Eudora Welty's short story "A Worn Path" is set soon after the Civil War during the days of segregation in the South under the Jim Crow laws that were enacted in 1890 and lasted all the way until the mid 1960s. The story describes an elderly African-American woman named Phoenix Jackson making a long journey on foot in the frozen December morning to a medical clinic in Natchez, Mississippi. She has made the trip twice a year for the past several years, ever since her grandson was poisoned by consuming lye and never received proper medical treatment. The best Old Phoenix can do is acquire medicine twice a year to sooth his suffering. The short story certainly covers many themes, including the determination that love ignites within us and the cruelty of racism. Plus, the two themes go hand in hand because Old Phoenix must, through her determination, overcome the cruel barriers put in her path due to racism in order to take care of her grandson. Author Welty uses her characters' voices to develop both characterization and her themes.
The first moment the reader hears Old Phoenix speak in the story is the first moment the reader hears her inner strength of character and her determination, particularly her determination to complete her journey, all for the sake of the grandson she loves. The narrator describes that, as Old Phoenix hobbled along with her umbrella used as a cane, she sometimes heard "quivering in the thicket." Old Phoenix responds to these noises with commands that show she won't allow herself to be either frightened or interfered with:
Out of my way, all you foxes, owls, beetles, jack rabbits, coons and wild animals! ... Keep out from under these feet, little bob-whites ... Keep the big wild hogs out of my path. Don't let none of those come running my direction. I got a long way.

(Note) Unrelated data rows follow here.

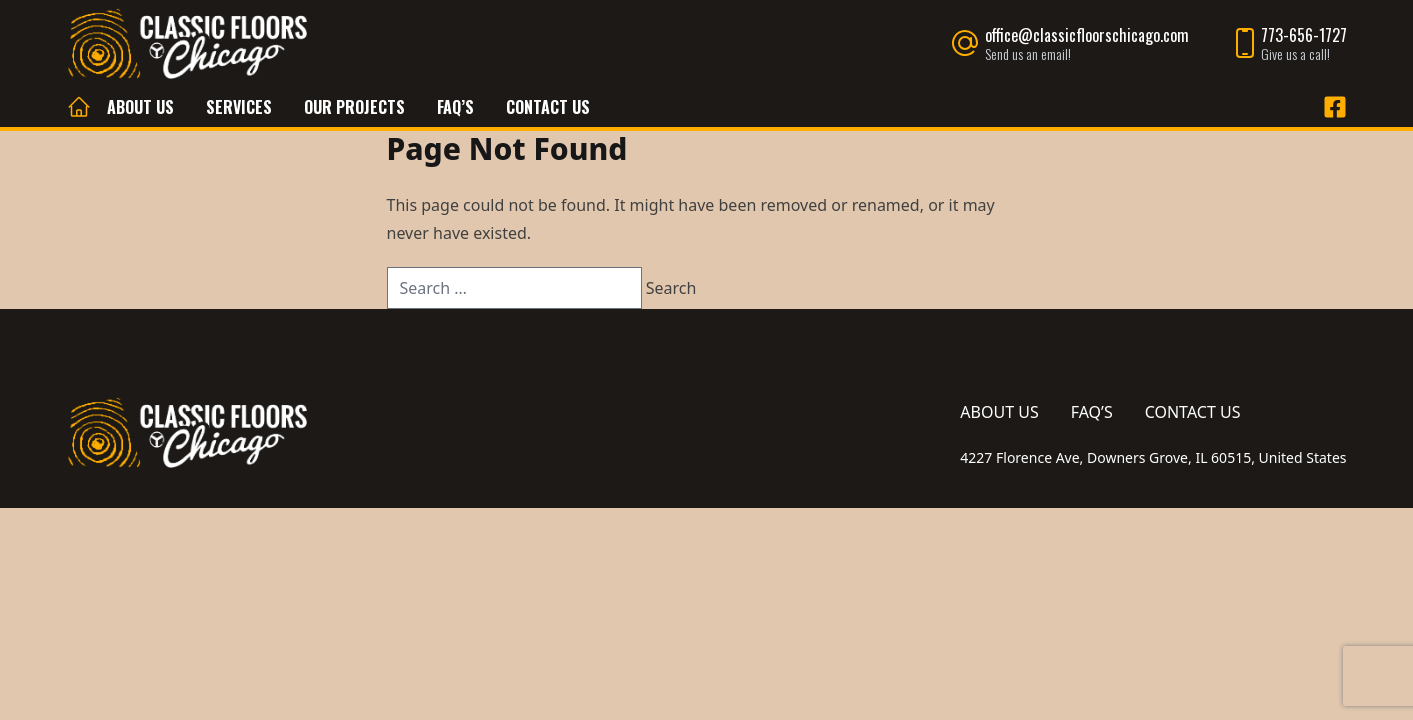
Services (239, 107)
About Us (140, 107)
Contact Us (548, 107)
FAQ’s (455, 107)
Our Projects (354, 107)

Her refusal to be either frightened or interfered with shows just how determined she is to ease her grandson's suffering, which helps serve to develop Welty's theme concerning the determination that love ignites within us. The reader can even more clearly hear Old Phoenix's determination when we focus on how author Welty has juxtaposed Old Phoenix's frail, diminutive stature against these fearless, determined commands directed at something she really has no control over--mother nature.
The theme concerning the cruelty of racism is developed through the voice of the white, unnamed hunter. At first glance, the reader may think he is congenial because he helps her out of the ditch she has fallen into and seems to express concern when he asks where she lives. He says to her, "Why, that's too far! [...] Now you go on home, Granny!" However, by the time he points the gun at her face, the reader sees clearly that he told her to go home simply because he doesn't feel she should be in the presence of the world due to her race. In addition, he lies to her, saying he would give her a dime if he had one, and we know he is lying because she has just stolen the nickel that has fallen out of his pocket. Hence, the combination of gun pointing and lying helps the reader hear the sneer and contempt in his voice, since the reader also knows that he is faking any concern he is showing for Old Phoenix. Plus, the contempt Welty paints in the hunter's voice helps develop her theme concerning the cruelty of racism, a theme that further shows us just how many barriers Old Phoenix must use her determination to overcome.